Утром открываю глаза - и с пустого белого потолка осаждается мысль, от которой мурашки бегут по всему телу: «Завтра мне будет нечем накормить детей…»
Дом… Дом, вечно переполненный и скандальный, но всегда обожаемый мной, где ты?
Мама… Сгорела за месяц, - ушла… Моя половинка, моя уверенность в жизни, моя мама…  Ушла глубоко под землю… Как же теперь ходить по ней, по сырой земле, не проваливаясь?
В родительском доме жизни не дает сестра: «Приживалка! Бабка!» - слышу я каждый день – «Убирайся к себе в комнату!»
В коммуналку, где я когда-то получила комнату, меня не пускает соседка – когда я получила ордер, мама отговорила меня от переезда: мои дети были совсем маленькими. «Вот мы с отцом «помрэ»» - шутила она – «вы с Валентиной объединитесь и разменяетесь на две хорошие квартиры» 
Разменялись, как же…
В институте – полнейший завал… На работе отменили ночные смены, теперь я должна работать днем, а обучение на нашем факультете – только очное! Или надо менять работу или бросать институт… А куда сейчас уйдешь? Фирмы размножаются в геометрической прогрессии и с той же скоростью распадаются…
Моя зарплата превратилась в подаяние… На неделю еды может быть и хватит, при жесточайшей экономии… Хорошо, что отец помогает… Вся семья сейчас вокруг его пенсии крутится – на перловку с поджаренным куриным фаршем хватает…
У сестры в холодильнике стоят стопки банок с красной и черной икрой, а ее дочь кормим мы с отцом…
Работы нет, подработки тоже. «Отсиживаю» рабочий день за компьютером - вхолостую…
Сережка, свет мой в окошке, пропал, прячется от меня… Его крохотная каморка в боковом коридорчике на нашем этаже, вечно заперта, и я недавно с ужасом поняла, что от меня… Уголки моих пылящихся писем и записок, неделями белеют из-под его двери в темноте закрытого коридора…
Очередная юбка… Действительно, зачем видному мужчине загнанная, вечно источающая слезы женщина?

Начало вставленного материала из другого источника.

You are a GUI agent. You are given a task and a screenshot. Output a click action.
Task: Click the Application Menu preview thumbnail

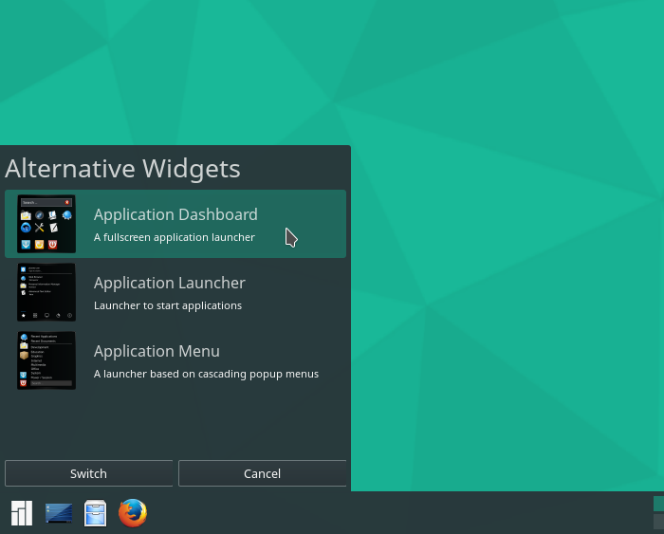tap(46, 360)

Все, что я любила – ушло, рухнуло в одночасье: семья, работа, учеба, любимый… Нет тепла, нет света, нет веры… Люди озлоблены, торговля накладывает свое клеймо на мировоззрение…
Честолюбие в условиях кризиса принимает самые чудовищные формы…
Нет Веры!.. Нет маячившего всю жизнь впереди светлого будущего! Нет славного общества, где тебе всегда помогут и поддержат! Нет уверенности в завтрашнем дне!
Родные меня предали!
Нет Веры!
Нет Надежды!
Уходит последнее – Любовь!......

Я сидела за компьютером и играла в шарики…
Цветной горошек постепенно заполнял серое клетчатое поле, вытесняя меня из игрового пространства…
Вот так же меня вытесняет судьба из жизни… Нет места, нет пространства – земля зовет…
Я тупо глядела в цветной экран, не пытаясь выиграть, пальцы машинально сжимали мышь.
«Как лучше уйти?» - спокойно и ясно текли мысли.
Перед глазами вставали лица детей, но меня это не трогало, наполовину я уже была мертва.
«Как лучше уйти?»
Слезы текли по щекам, не переставая, я их не вытирала: все равно кроме меня на работе никого не было. «Как лучше уйти?»

Не помню, кто тогда зашел на ВЦ… Кто-то участливый… «Поставь свечку ему за здравие» - посоветовали мне…
И вот, листья разметаются у меня под ногами, все ближе Донской…
В храме я была только один раз. Мне было семнадцать. Вместе с ребятами мы бродили по Новодевичьему кладбищу и заглянули в храм. В полумраке горели свечи, золотились киоты… Молодой сильный парень, низко склонив голову стоял на коленях… Прихожане пели… Пели, удивительно слаженно, почти в унисон… Как отличалось это пение от нашего гомона вразнобой на уроках музыки! Я невольно заслушалась.
В это время одна из бабушек стала ворчать на ребят, а другая ее остановила: «Пусть постоят, раз пришли». Я вышла в небольшой освещенный зал, там тоже были иконы – ручная работа. Крохотная икона изображала седобородого старца с поднятой рукой, на кисти которой была выписана каждая жилка…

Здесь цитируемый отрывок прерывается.